Whether life hands you a bucket of stuff that you are anxious to get rid of,
or you find yourself sitting on life's sidelines but longing for something more,
the dilemma is the same. How do we get the push we need to move on?
It is that old approach of avoidance that keeps us stuck. Our hearts say, "Go," but our feet won't move. Our friends say, "Move" and we dig in our heels. One foot firmly placed in what we know; the other poised to take us to what we truly desire. It all seems so sim ple, intellectually. We want something different, so why don't we just move forward with all the gusto we can muster?
I have seen two primary roadblocks to moving on: resistance and fear.
"Resistance," you're probably thinking, "what planet is she from? You bet I am resistant. Who wants to lose a mate, get fired, and get diagnosed with hypertension?" Or perhaps you find yourself in some other equally uncomfortable place. So what has resistance got to do with moving on or drowning in misfortune?
Imagine you are standing by the ocean's edge. For balance, you dig your heels into the sand. But each new wave just knocks you down. Finally, the undertow drags you out to sea. If you try swimming back against the tide, you will exhaust yourself and drown. If you do as water safety experts tell us swim parallel to shore until the powerful current subsides you will likely survive.

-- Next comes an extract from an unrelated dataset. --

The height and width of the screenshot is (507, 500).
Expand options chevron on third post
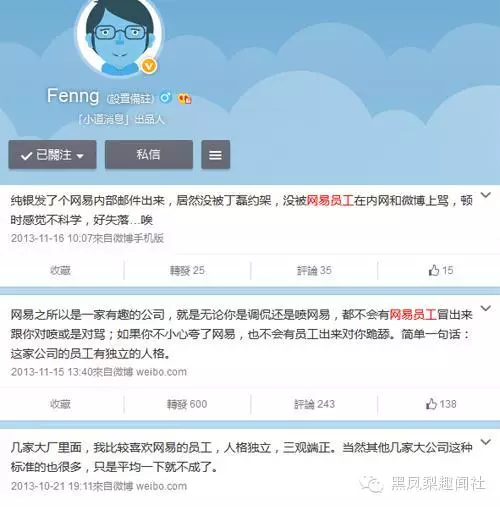coord(486,442)
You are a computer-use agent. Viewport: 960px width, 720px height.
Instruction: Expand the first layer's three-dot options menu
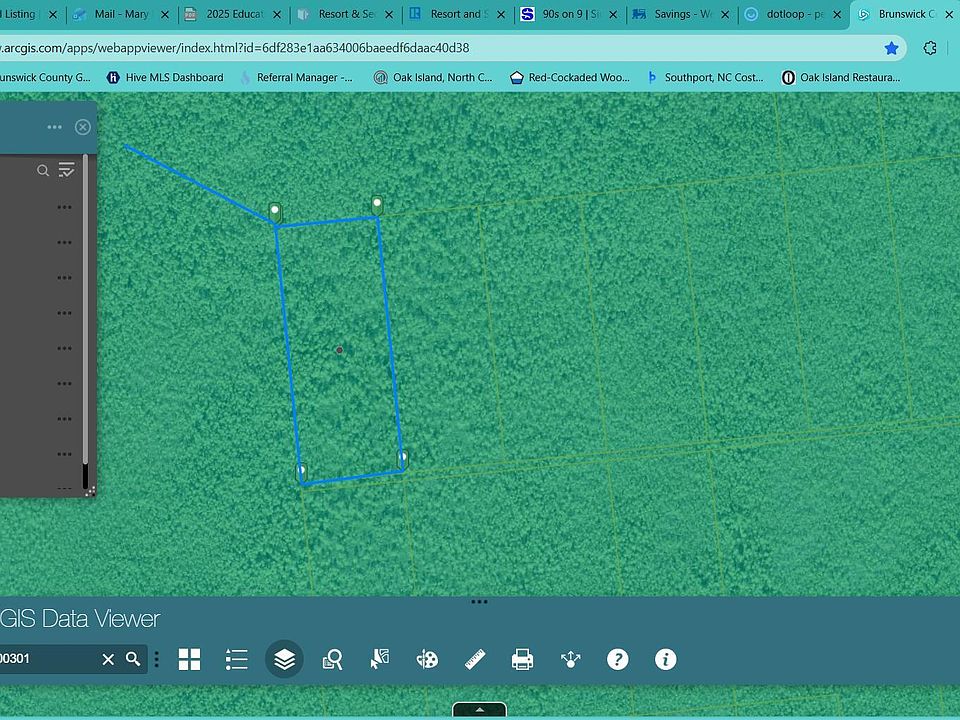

Therein lies the first secret to moving on...don't waste energy resisting what is beyond your control. It is impossible to move in two directions at the same time. As long as you fight against what you don't want, you will make no progress towards what you desire.
So, consider this. The next time you experience a loss, face real disappointment, or have a streak of bad luck, by all means kick and scream and whine and weep...for a while. You hate the fact that this or that happened. You expected things to go along as they had before. It is okay to ask, "Why me?" or "Why cannot my life just be the way it was?" "Why has it changed?" For a while.
Then it is time to shift gears and start accepting what is. You may be feeling that your situation is unfair, but in reality, it just is. So instead of railing against it, try to embrace any good that might be hidden in it. Have you learned something? Did someone else benefit? Have you received love and concern? Has it strengthened your faith? Once you have mourned your loss, and acknowledged any good, shift your focus to what you want next. If you are sick, how do you want to feel? If you are sad, what change would make you happy? If you are angry, what would open your heart again?
Facing forward, squaring your shoulders to the future, envision all that your soul desires. Allow yourself to dream again...of how you want to feel, who you want to share your life with, where you want to live, what you want to contribute, and when you want to move on. Then, you will just have to get your feet to follow your heart.
I mentioned that the second common roadblock to moving on to what is best for you next is fear...fear of failure, fear of success, fear of not being loved, fear of not being enough. Fear of the unknown anything outside of our comfort zone is universally human. It is exquisitely normal to be afraid. But, it need not be immobilising. For the courage to walk with your fears in the direction of your dreams, you might have to change your mind or your thoughts.
Change all thoughts to empowering ones. Ask not "Why me?" Ask, "What can I do to reach my goals?" Change any mindset of "I can't" to a mindset of "I can if I". Just as when you climbed the high diving board as a child, gave a first speech in college, got married, decided to be a parent, or interviewed for a dream job, you will find the strength to face this and any future challenges. Change any overly independent thoughts such as "I will handle this alone" to "I have many sources of help, if I simply ask." Shift any catastrophising thoughts such as "This is THE worst thing that could happen to me" to "I have handled other challenges in my life, and I am sure I will survive this one. I will face all the problems that come my way. " The secret to moving on is to simply keep moving...one thought, one step, and one day at a time.